On my physical copy of Graduation, I was lucky enough to have “Good Night” as the final track on the album. This lullaby ends it on a sweet and innocent note after the stadium rock type vibes given by “Big Brother” and features the mighty Mos Def singing on the choruses and – a rapper who I thought was Jay-Z upon first listen – AL BE BACK on the last verse.

To the listener Kanye describes a moment in his life when he was a little kid and was out on a field trip with his grandparents, though shortly realises after that there is no point in dwelling over it so much as what’s done is done however much we’d want to go back in time and do it all over again. All in all, the track sends out a positive message to wake up everyday with a new frame of mind, take advantage of any opportunity that may come your way, and make the most of your life before it’s too late.

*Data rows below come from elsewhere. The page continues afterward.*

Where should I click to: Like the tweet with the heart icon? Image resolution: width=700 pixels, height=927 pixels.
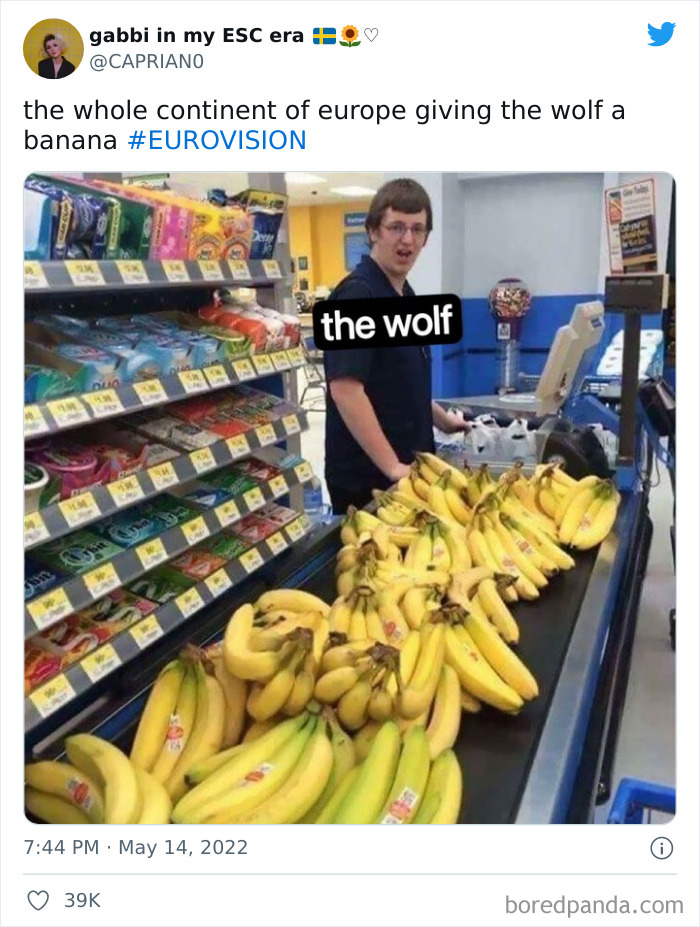point(38,900)
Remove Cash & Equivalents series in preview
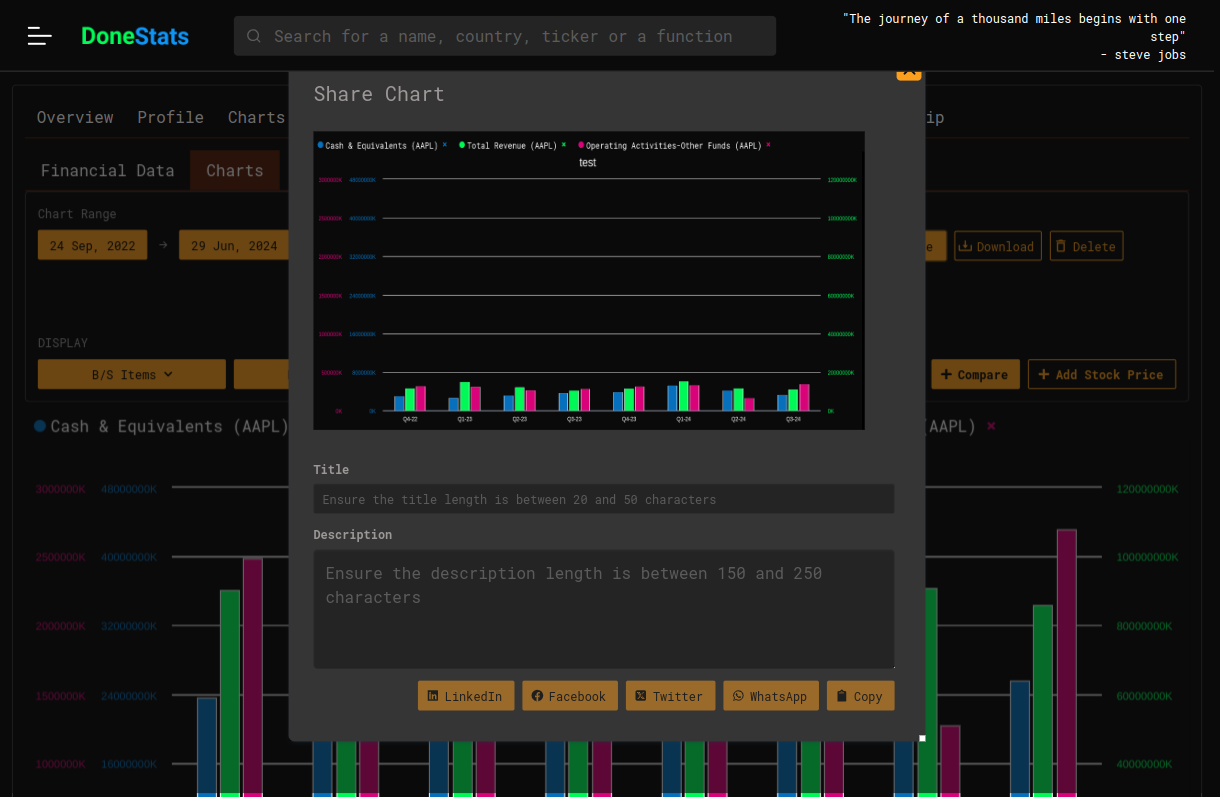Image resolution: width=1220 pixels, height=797 pixels. [x=445, y=145]
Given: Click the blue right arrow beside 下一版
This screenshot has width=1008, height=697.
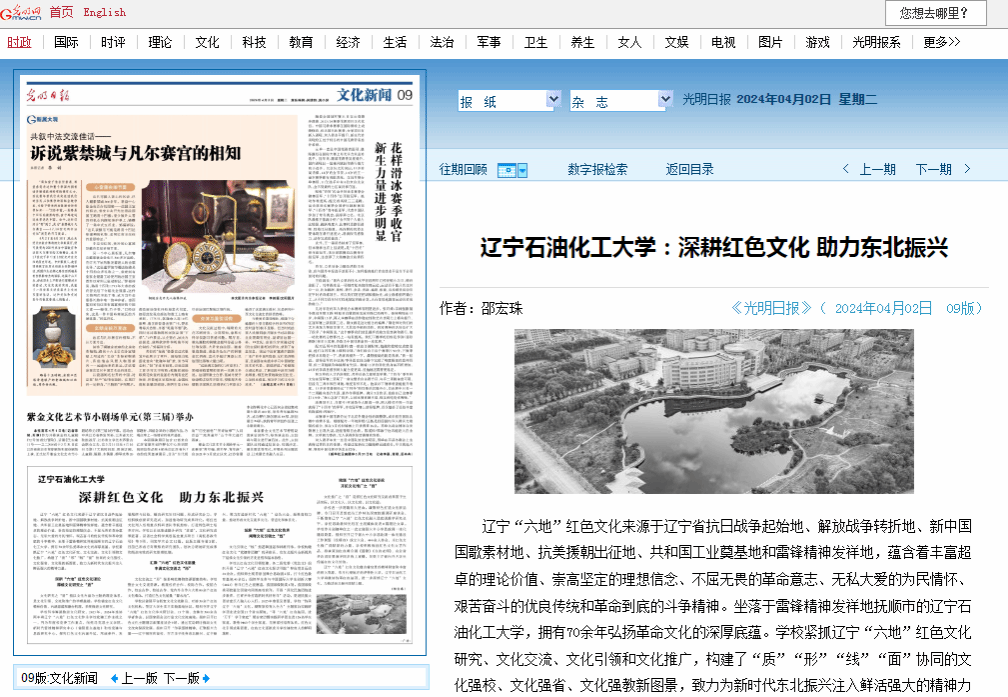Looking at the screenshot, I should pos(206,678).
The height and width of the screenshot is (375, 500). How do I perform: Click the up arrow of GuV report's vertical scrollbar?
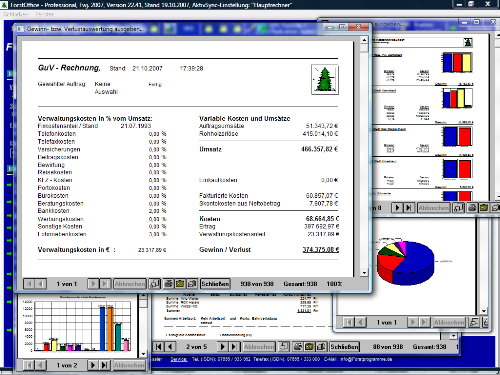pyautogui.click(x=364, y=40)
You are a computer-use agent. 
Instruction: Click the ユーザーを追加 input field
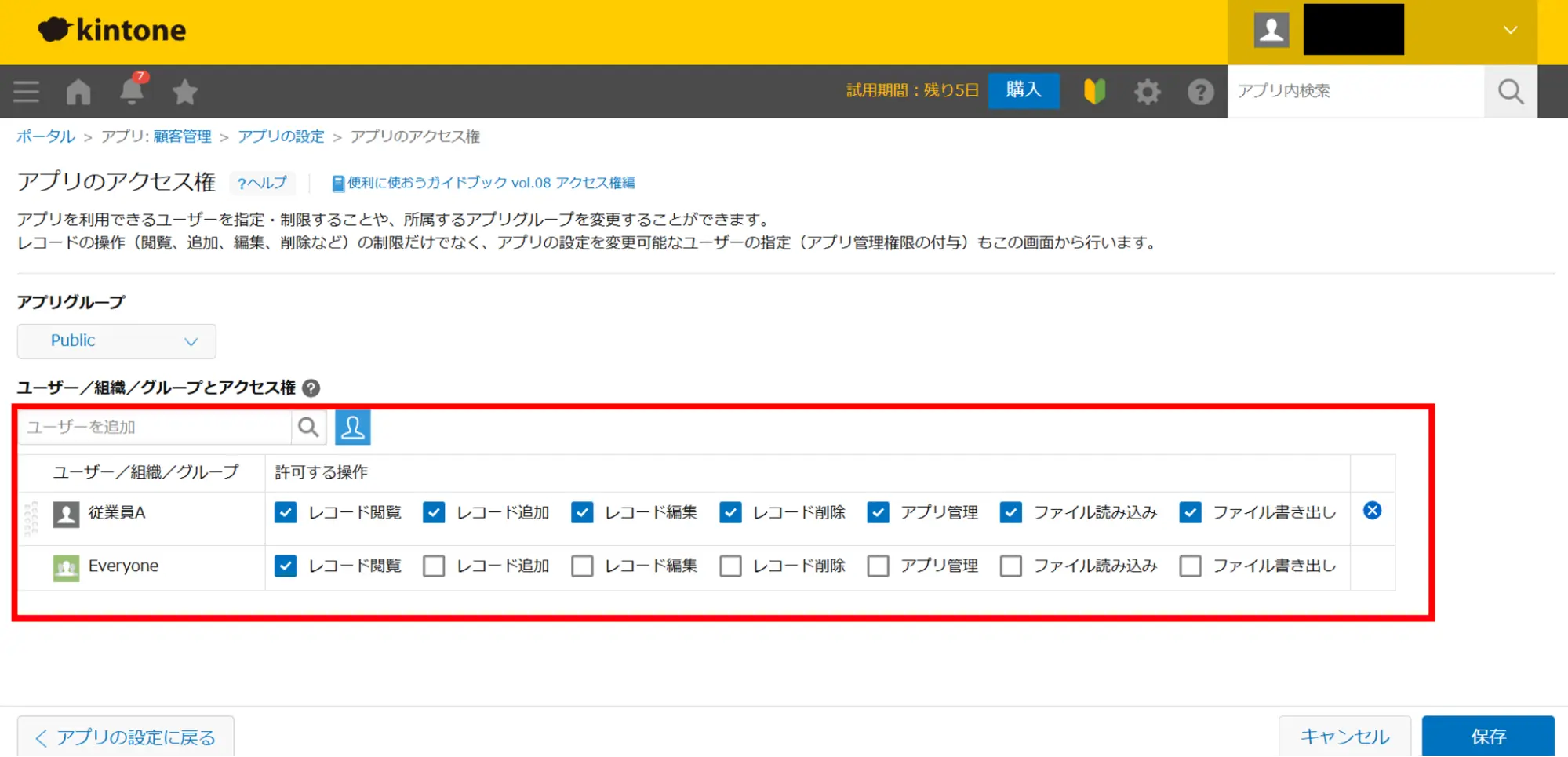coord(155,428)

My iPod #458: Kanye West – Good Morning

Kanye West’s third album Graduation, the last in the Dropout Bear/Education trilogy (the latter name I made up myself, probably not a good title), was the one in which the rapper now saw himself to be up there as one of the greatest rappers of this generation. Sure he had released two classics before, but it was the 2007 release where his ultimate goal to become known as one of the greatest of all time was set and established. Though “Stronger” was the first single from it to show the new edgier and focused Kanye, it’s “Good Morning” that starts it all off.

The first thing you hear upon entering the disc into your computer is a brief “Uh”, before the track’s beat kicks in followed by a descending synthesizer which leads into Kanye’s declaratory “Good Morning” and the soulful “oooh” sample that repeats after every time he says the phrase. Can’t get enough of that sample, could listen to that every day. In general the track is Kanye psyching himself up, telling himself to wake up, get focused, and prepare himself for what was coming now that he’d made a name for himself.

The guy never disappoints on his album openers.